Ben sei milioni di euro. Questa la cifra da capogiro che due persone, un Riminese titolare di un' attività informatica a San Marino e un russo, sono riuscite a raccogliere tramite una maxi truffa che ha coinvolto ben 67000 persone.
Il meccanismo della truffa era ben difficile da individuare: un virus era stato diffuso in alcune pagine web e chi si collegava al sito attivava una chiamata telefonica a numeri 899, con scatto alla risposta di 15 euro, che poi venivano addebitati sulla bolletta. San Marino era la destinazioni dei proventi, che poi venivano incassati dal truffatore Riminese.

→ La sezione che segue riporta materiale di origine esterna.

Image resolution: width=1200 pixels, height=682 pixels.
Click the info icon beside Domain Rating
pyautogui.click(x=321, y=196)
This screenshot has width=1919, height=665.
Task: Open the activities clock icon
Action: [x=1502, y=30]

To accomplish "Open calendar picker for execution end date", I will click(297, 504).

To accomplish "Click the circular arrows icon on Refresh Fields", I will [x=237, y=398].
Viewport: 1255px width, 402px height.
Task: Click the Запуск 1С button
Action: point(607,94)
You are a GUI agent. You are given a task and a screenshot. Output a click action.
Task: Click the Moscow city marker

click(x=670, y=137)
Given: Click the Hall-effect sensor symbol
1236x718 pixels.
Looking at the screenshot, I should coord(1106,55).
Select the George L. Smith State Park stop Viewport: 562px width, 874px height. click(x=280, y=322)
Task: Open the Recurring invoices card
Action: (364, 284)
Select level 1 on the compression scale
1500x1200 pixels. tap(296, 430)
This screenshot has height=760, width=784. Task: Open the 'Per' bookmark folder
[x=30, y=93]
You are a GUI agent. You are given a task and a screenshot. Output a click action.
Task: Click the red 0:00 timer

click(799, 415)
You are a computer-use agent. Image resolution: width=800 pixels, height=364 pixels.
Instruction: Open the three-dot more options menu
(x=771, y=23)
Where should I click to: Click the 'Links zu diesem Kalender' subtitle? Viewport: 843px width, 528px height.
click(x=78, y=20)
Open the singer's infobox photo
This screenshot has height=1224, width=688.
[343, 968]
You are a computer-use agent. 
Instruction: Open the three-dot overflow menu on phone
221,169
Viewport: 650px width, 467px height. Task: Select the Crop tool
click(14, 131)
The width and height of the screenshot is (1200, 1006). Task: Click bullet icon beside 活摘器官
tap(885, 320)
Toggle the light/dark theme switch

Per smascherare la truffa la polizia postale ha dovuto girare in vari paesi: i server tramite i quali venivano diffusi i virus erano in Corea, registrati a nome di una società con sede in Germania, mentre i dialer scaricati dai virus andavano su server Ucraini, registrati per conto di un uomo di nazionalità russa.
Si resta in attesa di conoscere il futuro della vicenda: qualora i cittadini truffati non si costituissero parte civile per intraprendere azioni legali contro il titolare della ditta di San Marino, quest' ultimo rischierebbe solo una imputazione per frode informatica e diffusione di codici virali.